* **記述課題**:
**a.** 抜粋文によると、コアレス基板の剛性が下がるのは何が原因ですか。
**b.** 抜粋文の「これらの要求を踏まえたパッケ」から「るプリプレグ等が用いられる。」までを、「るプリプレグ等が用いられる。」の部分も含めて、一字も変えずに書き写してください。

* **抜粋文**:

================================

これらの要求を踏まえたパッケージ構造として、例えば、特許文献1及び特許文献2には、コア基板を有さず、高密度配線化が可能なビルドアップ層を主体としたコアレス基板が提案されている。このコアレス基板は、金属板等の支持体(コア基板)上にビルドアップ層を形成した後、該支持体(コア基板)を除去することにより得られるものであり、つまりこの場合はビルドアップ層のみとなる。コアレス基板の形成に使用されるビルドアップ層としては、ガラスクロスに樹脂組成物を含浸して得られるプリプレグ等が用いられる。
【0003】
コアレス基板は、支持体(コア基板)を除去することによる薄型化によって剛性が低下するため、半導体素子を搭載してパッケージ化した際に半導体パッケージが反るという問題がより顕著になる。反りは、半導体素子とプリント配線板との接続不良を引き起こす要因の1つとされており、コアレス基板においては、より一層効果的な反りの低減が切望されている。
【0004】
半導体パッケージが反る要因の1つとしては、半導体素子とプリント配線板の熱膨張率の差が挙げられる。一般的には、半導体素子の熱膨張率よりもプリント配線板の熱膨張率の方が大きいため、半導体素子実装時にかかる熱履歴等によって応力が発生して反りが生ずるものである。したがって、半導体パッケージの反りを抑制するためには、プリント配線板の熱膨張率を小さくして半導体素子の熱膨張率との差を小さくする必要があり、このことはコアレス基板であっても同様である。
特許文献3には、ガラスクロスを含まない絶縁樹脂を絶縁層としてプリプレグの両面に積層する方法が開示されているが、この方法では、熱膨張率が大きくなるため、反りが大きくなる傾向にある。
【0005】
ここで、ガラスクロスに樹脂組成物を含浸して得られるプリプレグの熱膨張率は、下記式で示される、Scapery式に従うことが一般的に知られている。
A≒(ArErFr+AgEgFg)/(ErFr+EgFg)
(上記式中、Aはプリプレグの熱膨張率、Arは樹脂組成物の熱膨張率、Erは樹脂組成物の弾性率、Frは樹脂組成物の体積分率、Agはガラスクロスの熱膨張率、Egはガラスクロスの弾性率、Fgはガラスクロスの体積分率を表す。)
上記Scapery式から、任意の体積分率において同一の物性のガラスクロスを使用した場合、樹脂組成物の弾性率及び熱膨張率を低減することによってプリプレグの低熱膨張化が可能となることが分かる。
【0006】
例えば、特許文献4には、半導体パッケージの反りを低減することができるプリプレグとして、特定の低弾性成分を含有する樹脂組成物及び織布基材で形成されたプリプレグが開示されている。

================================

* **記録セット**:
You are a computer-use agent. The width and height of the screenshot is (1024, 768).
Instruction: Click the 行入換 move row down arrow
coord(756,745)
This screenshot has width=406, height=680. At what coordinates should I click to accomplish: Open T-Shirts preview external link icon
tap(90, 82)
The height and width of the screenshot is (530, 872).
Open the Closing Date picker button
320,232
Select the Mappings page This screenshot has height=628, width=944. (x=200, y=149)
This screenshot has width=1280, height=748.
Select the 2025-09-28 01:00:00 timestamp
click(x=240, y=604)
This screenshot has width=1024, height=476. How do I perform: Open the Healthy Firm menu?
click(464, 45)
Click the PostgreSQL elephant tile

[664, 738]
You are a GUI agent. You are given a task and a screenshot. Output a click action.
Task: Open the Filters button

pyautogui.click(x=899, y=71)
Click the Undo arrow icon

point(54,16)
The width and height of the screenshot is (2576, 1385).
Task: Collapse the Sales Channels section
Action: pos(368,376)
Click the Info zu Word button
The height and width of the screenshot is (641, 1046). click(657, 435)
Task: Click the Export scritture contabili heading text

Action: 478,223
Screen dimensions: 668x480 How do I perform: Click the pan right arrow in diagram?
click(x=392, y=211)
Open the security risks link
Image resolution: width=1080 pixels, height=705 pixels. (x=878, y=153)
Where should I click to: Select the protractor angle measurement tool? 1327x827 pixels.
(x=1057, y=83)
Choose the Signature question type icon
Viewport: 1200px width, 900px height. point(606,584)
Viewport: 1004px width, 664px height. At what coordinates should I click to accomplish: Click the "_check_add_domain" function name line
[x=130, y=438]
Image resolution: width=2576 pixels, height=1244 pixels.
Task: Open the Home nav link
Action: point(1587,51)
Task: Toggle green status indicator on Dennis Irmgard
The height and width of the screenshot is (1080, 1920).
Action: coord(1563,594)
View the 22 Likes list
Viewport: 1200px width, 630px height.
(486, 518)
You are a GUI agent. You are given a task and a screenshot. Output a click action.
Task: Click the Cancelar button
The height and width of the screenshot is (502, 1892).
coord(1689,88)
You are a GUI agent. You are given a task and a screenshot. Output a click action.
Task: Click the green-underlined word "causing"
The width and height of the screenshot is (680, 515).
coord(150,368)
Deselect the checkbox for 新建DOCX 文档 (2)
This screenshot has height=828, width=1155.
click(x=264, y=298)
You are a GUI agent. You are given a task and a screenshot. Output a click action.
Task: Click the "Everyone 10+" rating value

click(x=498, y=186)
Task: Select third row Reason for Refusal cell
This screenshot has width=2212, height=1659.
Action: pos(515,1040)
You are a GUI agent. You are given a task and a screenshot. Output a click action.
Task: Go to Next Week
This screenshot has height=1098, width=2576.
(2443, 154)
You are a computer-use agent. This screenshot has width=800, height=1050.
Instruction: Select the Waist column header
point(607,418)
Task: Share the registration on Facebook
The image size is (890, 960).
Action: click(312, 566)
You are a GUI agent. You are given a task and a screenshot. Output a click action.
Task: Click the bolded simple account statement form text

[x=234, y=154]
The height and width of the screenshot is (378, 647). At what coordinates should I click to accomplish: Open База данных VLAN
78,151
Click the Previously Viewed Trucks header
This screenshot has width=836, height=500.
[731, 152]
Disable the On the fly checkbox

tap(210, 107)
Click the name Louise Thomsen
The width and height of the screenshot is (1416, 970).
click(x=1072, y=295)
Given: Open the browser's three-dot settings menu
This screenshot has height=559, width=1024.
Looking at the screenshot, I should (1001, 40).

================================

* **記述解答**:
**a.** 支持体（コア基板）を取り除いて薄くなることが原因です。

**b.**
これらの要求を踏まえたパッケージ構造として、例えば、特許文献1及び特許文献2には、コア基板を有さず、高密度配線化が可能なビルドアップ層を主体としたコアレス基板が提案されている。このコアレス基板は、金属板等の支持体(コア基板)上にビルドアップ層を形成した後、該支持体(コア基板)を除去することにより得られるものであり、つまりこの場合はビルドアップ層のみとなる。コアレス基板の形成に使用されるビルドアップ層としては、ガラスクロスに樹脂組成物を含浸して得られるプリプレグ等が用いられる。